Last spring I submitted a movie review on “The Human Centipede (First Sequence),” and thankfully my review was published in that week’s issue of Basement Medicine. The film had been released a year before I wrote my review, and so my efforts may have only been useful in dredging up painful memories for those who experienced Tom Six’s masterpiece.
Six, writer and director, shocked the masses with his artistic vision of torture horror with his first human centipede film. But Six wasn’t ready to quit, at least not then, and I had no intentions of missing my mark this time around.
A man twisted enough to pen the first sequence can only ascend into horror stardom.

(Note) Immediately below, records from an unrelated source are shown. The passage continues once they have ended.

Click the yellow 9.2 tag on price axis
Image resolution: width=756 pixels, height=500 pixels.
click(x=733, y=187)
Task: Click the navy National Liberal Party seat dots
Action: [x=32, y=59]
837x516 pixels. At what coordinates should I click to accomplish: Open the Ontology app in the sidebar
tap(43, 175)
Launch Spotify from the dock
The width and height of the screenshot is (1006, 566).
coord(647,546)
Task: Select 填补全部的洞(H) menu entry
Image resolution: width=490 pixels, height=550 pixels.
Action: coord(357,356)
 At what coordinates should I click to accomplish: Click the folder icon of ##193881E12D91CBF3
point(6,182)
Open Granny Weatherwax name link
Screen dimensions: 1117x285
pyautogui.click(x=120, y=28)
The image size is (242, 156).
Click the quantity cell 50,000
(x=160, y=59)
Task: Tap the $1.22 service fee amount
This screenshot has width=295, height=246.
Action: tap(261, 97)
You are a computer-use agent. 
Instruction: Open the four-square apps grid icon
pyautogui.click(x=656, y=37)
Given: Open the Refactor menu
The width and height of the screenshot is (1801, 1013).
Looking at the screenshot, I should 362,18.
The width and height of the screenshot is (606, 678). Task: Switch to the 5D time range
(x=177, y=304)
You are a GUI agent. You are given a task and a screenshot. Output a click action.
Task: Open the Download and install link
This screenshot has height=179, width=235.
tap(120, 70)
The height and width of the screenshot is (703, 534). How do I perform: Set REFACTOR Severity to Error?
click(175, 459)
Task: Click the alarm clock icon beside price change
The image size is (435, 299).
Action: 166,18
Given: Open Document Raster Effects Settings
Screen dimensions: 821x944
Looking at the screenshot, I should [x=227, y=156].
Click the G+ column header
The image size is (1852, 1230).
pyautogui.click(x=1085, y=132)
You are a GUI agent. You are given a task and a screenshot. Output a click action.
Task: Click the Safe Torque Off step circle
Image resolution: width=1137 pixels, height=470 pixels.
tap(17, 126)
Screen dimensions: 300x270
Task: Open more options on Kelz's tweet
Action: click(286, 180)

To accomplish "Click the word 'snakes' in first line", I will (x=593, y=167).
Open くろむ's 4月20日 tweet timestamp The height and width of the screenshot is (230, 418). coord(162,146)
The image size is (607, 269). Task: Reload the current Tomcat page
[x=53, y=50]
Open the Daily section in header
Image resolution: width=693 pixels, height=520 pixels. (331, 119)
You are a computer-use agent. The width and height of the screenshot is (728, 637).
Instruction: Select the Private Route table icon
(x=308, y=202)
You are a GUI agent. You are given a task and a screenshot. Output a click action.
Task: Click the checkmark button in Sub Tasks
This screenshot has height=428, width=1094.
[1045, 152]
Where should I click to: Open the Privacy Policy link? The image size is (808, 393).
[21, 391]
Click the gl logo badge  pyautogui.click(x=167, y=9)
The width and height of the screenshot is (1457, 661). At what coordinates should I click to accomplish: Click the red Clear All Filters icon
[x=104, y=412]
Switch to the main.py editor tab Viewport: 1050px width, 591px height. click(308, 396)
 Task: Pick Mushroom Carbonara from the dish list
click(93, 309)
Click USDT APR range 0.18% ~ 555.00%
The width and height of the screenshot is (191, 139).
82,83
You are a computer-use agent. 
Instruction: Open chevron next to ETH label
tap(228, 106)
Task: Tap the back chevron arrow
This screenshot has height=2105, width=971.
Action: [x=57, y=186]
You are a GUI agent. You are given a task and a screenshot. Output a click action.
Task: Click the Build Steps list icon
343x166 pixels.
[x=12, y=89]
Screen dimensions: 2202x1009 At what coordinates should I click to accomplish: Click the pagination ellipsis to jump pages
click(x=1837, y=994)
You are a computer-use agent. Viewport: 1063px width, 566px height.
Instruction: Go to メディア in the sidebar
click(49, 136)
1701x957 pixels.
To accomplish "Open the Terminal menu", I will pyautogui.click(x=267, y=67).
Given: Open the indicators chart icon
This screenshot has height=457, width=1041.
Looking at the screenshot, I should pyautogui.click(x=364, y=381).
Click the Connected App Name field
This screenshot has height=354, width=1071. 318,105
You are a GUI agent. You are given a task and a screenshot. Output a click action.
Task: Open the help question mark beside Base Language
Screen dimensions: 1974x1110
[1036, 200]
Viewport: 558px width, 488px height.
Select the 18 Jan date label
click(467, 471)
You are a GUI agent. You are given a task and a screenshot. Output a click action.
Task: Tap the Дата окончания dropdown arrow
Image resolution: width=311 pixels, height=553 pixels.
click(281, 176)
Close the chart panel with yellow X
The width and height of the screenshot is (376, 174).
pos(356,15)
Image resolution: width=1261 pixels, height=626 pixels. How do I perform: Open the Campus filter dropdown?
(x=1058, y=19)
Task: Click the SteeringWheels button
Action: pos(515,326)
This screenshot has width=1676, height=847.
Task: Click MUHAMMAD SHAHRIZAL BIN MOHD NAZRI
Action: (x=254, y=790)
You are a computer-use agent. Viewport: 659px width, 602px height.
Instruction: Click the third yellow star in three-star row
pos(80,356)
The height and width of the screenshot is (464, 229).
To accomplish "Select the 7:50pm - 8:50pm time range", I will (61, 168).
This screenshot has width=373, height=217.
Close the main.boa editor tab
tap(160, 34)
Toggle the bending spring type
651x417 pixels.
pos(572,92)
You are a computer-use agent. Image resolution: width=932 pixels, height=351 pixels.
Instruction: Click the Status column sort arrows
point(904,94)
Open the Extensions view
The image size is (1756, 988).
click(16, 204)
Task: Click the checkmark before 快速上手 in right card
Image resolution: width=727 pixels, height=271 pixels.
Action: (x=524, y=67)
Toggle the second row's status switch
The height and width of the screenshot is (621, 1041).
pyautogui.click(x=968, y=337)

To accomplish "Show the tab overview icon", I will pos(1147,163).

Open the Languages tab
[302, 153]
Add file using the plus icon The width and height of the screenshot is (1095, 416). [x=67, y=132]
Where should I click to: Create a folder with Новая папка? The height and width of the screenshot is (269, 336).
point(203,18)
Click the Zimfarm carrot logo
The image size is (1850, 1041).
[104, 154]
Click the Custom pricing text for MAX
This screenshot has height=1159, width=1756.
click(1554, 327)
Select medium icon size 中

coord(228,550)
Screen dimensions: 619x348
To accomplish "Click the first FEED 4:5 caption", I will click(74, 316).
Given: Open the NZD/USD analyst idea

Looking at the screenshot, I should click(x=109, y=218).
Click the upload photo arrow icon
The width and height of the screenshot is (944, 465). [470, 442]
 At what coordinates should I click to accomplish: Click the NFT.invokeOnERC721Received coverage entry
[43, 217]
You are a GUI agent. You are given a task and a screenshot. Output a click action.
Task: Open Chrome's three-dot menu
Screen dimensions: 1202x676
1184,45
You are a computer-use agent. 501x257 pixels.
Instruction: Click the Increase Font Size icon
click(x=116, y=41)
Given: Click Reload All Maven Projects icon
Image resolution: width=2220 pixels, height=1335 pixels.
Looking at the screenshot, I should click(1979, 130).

I take great pleasure in being placed at the helm once more in this special review of Six’s return to the big screen with his Sundance Festival-recognized and explicitly disturbing and disgusting sequel, “The Human Centipede 2 (Full Sequence).”
For those who need a refresher, or perhaps a refreshment, allow me to take you on a tour of the human centipede. Such a contraption is made up of parts, and those parts are living human beings. The transformation of humans into a human centipede involves a surgical procedure where every human down a line is connected to the anus of a human in front of them via their mouth, aside from the Alpha of the centipede. The humans are also connected via their gastric system. What the Alpha consumes the rest of the centipede consumes as digested waste. This gives a whole new meaning to the term down in the dumps.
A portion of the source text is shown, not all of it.